Florida state House Republicans are not all standing in solidarity over the proposed six-week abortion ban bill, which would require only 15 weeks in pregnancy to be allowed for abortions. The Florida House is set to vote Thursday on whether to move the ban from the current 15-week limit to six weeks, with exceptions for rape, incest, and human trafficking.
Two House Republicans have joined two Senate GOP members who say that their districts' wishes prevent them from siding with the rest of the Republican Party and Gov. Ron DeSantis.
The bill would prohibit telehealth for abortion care, which accounted for 9% of abortions across the six months following the Supreme Court's overturning of Roe v. Wade in June 2022. It also allocates $25 million annually for crisis pregnancy centers that offer counseling for mothers in hopes of pushing them toward parenting or adoption rather than abortion.
To ease Democrats' criticism of the measure, Republican State Rep. Jenna Persons-Mullicka told the House on Thursday that "no woman needs to wait until the brink of death" to have an abortion.
On Thursday, protesters flooded Florida's Capitol as lawmakers prepared to vote on a bill that would outlaw abortions after six weeks—essentially amounting to a total ban since most women don't realize they're pregnant until after this point. If enacted into law, it would make Florida one of America's states with strictest anti-abortion laws.
Democratic legislators proposed more than 50 amendments but acknowledged facing an uphill battle against their Republican counterparts who control both chambers at Tallahassee’s Capitol Building complex amid loud demonstrations by pro-choice groups outside its doors throughout daylong sessions beginning early morning hours Wednesday through afternoon today (Friday).
By noon today however those efforts had been exhausted when all demonstrators left gallery spaces due protests continuing unabated around entrances leading inside where politicians continued discussing matters pertaining primarily towards policy needs surrounding women seeking abortions during first trimester pregnancies which currently remains legal under federal jurisdiction since 1973 Supreme Court decision allowing access nationwide until now as multiple states including Alabama join fight against reproductive rights across America.
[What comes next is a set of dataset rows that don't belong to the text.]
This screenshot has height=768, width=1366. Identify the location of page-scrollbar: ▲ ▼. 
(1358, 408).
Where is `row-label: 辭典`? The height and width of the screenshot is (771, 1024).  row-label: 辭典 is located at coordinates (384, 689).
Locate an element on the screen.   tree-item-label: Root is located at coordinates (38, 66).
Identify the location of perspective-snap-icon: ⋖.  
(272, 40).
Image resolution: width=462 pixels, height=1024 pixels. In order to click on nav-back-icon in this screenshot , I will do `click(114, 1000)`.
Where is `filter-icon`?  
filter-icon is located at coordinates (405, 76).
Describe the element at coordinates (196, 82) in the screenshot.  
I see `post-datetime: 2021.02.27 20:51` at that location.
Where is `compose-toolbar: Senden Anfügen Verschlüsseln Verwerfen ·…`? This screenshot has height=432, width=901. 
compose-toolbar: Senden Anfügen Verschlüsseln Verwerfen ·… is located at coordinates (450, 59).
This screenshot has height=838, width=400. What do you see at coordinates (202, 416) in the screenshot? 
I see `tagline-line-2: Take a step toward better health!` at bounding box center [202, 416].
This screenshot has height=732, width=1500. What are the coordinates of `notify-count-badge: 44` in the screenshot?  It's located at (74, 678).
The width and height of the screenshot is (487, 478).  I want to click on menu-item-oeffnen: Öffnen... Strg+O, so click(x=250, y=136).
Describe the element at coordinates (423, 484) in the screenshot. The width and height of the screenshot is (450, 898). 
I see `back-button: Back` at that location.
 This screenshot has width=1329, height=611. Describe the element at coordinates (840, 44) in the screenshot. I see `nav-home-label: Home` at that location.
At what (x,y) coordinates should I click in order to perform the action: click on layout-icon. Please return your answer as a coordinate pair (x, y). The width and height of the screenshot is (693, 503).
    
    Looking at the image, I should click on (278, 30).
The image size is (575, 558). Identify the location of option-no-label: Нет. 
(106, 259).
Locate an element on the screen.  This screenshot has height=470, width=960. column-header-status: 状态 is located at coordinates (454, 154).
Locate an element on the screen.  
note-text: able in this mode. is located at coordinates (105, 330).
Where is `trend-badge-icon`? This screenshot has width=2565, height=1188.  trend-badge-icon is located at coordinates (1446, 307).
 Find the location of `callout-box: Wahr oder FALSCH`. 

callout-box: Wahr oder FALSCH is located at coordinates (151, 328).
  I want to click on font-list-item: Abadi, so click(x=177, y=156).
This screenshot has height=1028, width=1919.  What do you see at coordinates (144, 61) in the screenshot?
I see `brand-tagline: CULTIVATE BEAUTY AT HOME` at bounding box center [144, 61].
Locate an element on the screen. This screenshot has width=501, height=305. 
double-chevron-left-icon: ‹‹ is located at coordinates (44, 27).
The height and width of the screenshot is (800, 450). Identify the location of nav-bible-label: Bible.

The Florida House of Representatives passed a bill to ban most abortions after six weeks, when many women don't know they are pregnant. The measure now goes to Florida Gov. Ron DeSantis, who is expected to sign it into law.
However, the provision would only take effect if the state's existing 15-week ban is upheld in an ongoing legal challenge before the state Supreme Court. The bill also includes exceptions for cases of rape and incest up to the 15th week of pregnancy as determined by a physician, such as a medical record, a restraining order or a police report proving she is a victim.
This development comes amidst an increasingly messy legal battle over the abortion pill mifepristone. The Biden administration has asked the Supreme Court to intervene in this issue that affects thousands of people every year in Florida and beyond its borders throughout Southeastern United States where similar restrictions exist alongside growing opposition movements led mainly by Democratic lawmakers at both local level government agencies within their districts along coastal regions from Texas eastward toward Carolinas northward reaching Virginia last month alone according recent data collected via Planned Parenthood Federation America (PPFA).